**Task description**
Line by line, output the entries below exactly as they appear.

(Stored records)
──────────

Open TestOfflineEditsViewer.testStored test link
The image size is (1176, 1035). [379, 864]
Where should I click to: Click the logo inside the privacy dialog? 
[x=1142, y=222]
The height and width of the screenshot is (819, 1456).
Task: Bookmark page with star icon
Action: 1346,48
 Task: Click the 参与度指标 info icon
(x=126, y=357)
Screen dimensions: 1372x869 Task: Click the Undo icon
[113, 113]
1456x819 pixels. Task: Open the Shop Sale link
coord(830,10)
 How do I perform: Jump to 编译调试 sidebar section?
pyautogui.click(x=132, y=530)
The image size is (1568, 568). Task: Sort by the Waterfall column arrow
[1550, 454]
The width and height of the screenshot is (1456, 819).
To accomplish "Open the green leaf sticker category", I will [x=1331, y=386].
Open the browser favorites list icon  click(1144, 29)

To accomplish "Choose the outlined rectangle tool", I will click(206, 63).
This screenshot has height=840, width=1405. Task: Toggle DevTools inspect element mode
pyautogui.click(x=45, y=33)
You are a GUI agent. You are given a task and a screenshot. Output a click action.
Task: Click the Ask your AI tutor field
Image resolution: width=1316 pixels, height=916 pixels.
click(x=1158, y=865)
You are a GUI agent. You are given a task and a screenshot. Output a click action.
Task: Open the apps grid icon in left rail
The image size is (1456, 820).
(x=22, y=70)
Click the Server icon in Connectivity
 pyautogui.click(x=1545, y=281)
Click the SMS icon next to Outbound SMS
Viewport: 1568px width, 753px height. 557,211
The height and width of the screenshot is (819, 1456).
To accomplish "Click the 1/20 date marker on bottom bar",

──────────

**Answer below**
Open TestOfflineEditsViewer.testStored test link
The image size is (1176, 1035). [379, 864]
Where should I click to: Click the logo inside the privacy dialog? 
[x=1142, y=222]
The height and width of the screenshot is (819, 1456).
Task: Bookmark page with star icon
Action: 1346,48
 Task: Click the 参与度指标 info icon
(x=126, y=357)
Screen dimensions: 1372x869 Task: Click the Undo icon
[113, 113]
1456x819 pixels. Task: Open the Shop Sale link
coord(830,10)
 How do I perform: Jump to 编译调试 sidebar section?
pyautogui.click(x=132, y=530)
The image size is (1568, 568). Task: Sort by the Waterfall column arrow
[1550, 454]
The width and height of the screenshot is (1456, 819).
To accomplish "Open the green leaf sticker category", I will [x=1331, y=386].
Open the browser favorites list icon  click(1144, 29)

To accomplish "Choose the outlined rectangle tool", I will click(206, 63).
This screenshot has height=840, width=1405. Task: Toggle DevTools inspect element mode
pyautogui.click(x=45, y=33)
You are a GUI agent. You are given a task and a screenshot. Output a click action.
Task: Click the Ask your AI tutor field
Image resolution: width=1316 pixels, height=916 pixels.
click(x=1158, y=865)
You are a GUI agent. You are given a task and a screenshot. Output a click action.
Task: Open the apps grid icon in left rail
The image size is (1456, 820).
(x=22, y=70)
Click the Server icon in Connectivity
 pyautogui.click(x=1545, y=281)
Click the SMS icon next to Outbound SMS
Viewport: 1568px width, 753px height. 557,211
The height and width of the screenshot is (819, 1456).
To accomplish "Click the 1/20 date marker on bottom bar",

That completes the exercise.